O, a lo peor, volveremos a Jean Paul Marat, un médico mediocre obsesionado con pasar por el tamiz de su interés personal todas las leyes francesas porque era la única forma de garantizarse su subsistencia que dependía de que no se exigiera colegiación médica en Francia, de que no se aceptara más ciencia que la que el practicaba para que su consulta siguiera siempre llena, de acusar de ultramontanos, antirrevolucionarios o simplemente magos místicos a sus colegas enciclopedistas para quedarse con su clientela.
Santa Dolores de Cospedal lo que pide es que se desprofesionalice el servicio político. No que se dignifique, que se legisle sobre su responsabilidad, que se le exija transparencia y responsabilidad civil y penal si es necesario, sólo que se desprofesionalice.
Lo que, en la práctica, significa que solamente lo controle el dinero y el interés personal.

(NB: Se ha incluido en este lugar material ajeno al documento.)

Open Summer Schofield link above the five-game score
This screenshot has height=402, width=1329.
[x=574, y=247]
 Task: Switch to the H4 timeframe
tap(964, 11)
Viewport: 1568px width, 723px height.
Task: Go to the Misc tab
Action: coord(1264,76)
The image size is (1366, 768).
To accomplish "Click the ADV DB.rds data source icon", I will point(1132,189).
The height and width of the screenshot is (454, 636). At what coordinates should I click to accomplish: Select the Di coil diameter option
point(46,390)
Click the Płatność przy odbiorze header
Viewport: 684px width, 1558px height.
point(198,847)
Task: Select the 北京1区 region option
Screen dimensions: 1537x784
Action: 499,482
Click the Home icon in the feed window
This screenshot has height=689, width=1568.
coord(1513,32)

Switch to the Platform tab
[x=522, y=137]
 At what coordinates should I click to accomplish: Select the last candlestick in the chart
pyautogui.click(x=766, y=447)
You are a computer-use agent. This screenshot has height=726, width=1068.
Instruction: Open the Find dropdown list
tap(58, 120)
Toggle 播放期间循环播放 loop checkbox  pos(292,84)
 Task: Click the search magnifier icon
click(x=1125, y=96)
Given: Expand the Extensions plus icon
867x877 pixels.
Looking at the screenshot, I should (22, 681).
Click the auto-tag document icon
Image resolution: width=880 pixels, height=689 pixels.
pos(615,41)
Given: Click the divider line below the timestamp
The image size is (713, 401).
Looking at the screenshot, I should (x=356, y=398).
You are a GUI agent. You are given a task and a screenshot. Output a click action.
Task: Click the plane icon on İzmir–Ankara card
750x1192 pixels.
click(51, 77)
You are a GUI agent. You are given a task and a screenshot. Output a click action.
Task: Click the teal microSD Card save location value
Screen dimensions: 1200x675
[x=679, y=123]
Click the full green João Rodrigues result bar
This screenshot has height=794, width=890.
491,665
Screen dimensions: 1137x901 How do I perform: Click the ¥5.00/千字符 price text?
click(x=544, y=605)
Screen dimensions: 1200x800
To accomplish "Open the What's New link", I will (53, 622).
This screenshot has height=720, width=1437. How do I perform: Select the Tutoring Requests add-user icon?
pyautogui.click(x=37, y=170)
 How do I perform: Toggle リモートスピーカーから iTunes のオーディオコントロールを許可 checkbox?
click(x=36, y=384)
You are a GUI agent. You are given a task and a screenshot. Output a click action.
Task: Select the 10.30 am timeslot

Es decir, lo mismo que ahora, pero con una excusa plausible dentro del sistema.
No quiere acabar con la corrupción, quiere institucionalizarla y darle una explicación para las conciencias de los que la practiquen.
Si quiere o considera necesario dar ejemplo que elimine las dietas, que un individuo que gana seis mil euros al mes tiene dinero suficiente para costearse los billetes de AVE, la gasolina o un apartamento para estar a tiempo en la ciudad en la que se encuentra el parlamento, para pagarse un menú en un restaurante o para ir a la compra y hacerse la comida en su vivienda; que iguale el sueldo de todos los políticos en el mínimo que cobra un diputado, que elimine los gastos de representación con los que se cubren excursiones a países exóticos con los colegas disfrazados de legaciones comerciales para abrir mercados para su comunidad, que restrinja al mínimo los gastos de coches oficiales para el gobierno autónomo -¿alguien podría decirme si existe un Frente de Liberación Albaceteño o un Comando Conquense anti españolista que justifique la escolta y el blindaje de todos los desplazamientos de miembros del gobierno castellano manchego?-.
Pero si alguien cree que quitarles el sueldo a los diputados es una buena idea solamente tiene que recordar que pasó hace siglos en la Revolución Francesa y como acabó.
Pero el PP parece instalado en la inconsciencia de proponer y tomar decisiones que ya han fallado antes, como si repetir las cosas una y otra vez fuera, por arte de alguna magia ignota, a acarrear un resultado distinto. A funcionar por fin.
Funcionará, seguro que funcionará. Funcionará igual de bien que si se volviera a instaurar la Ley Seca en Chicago.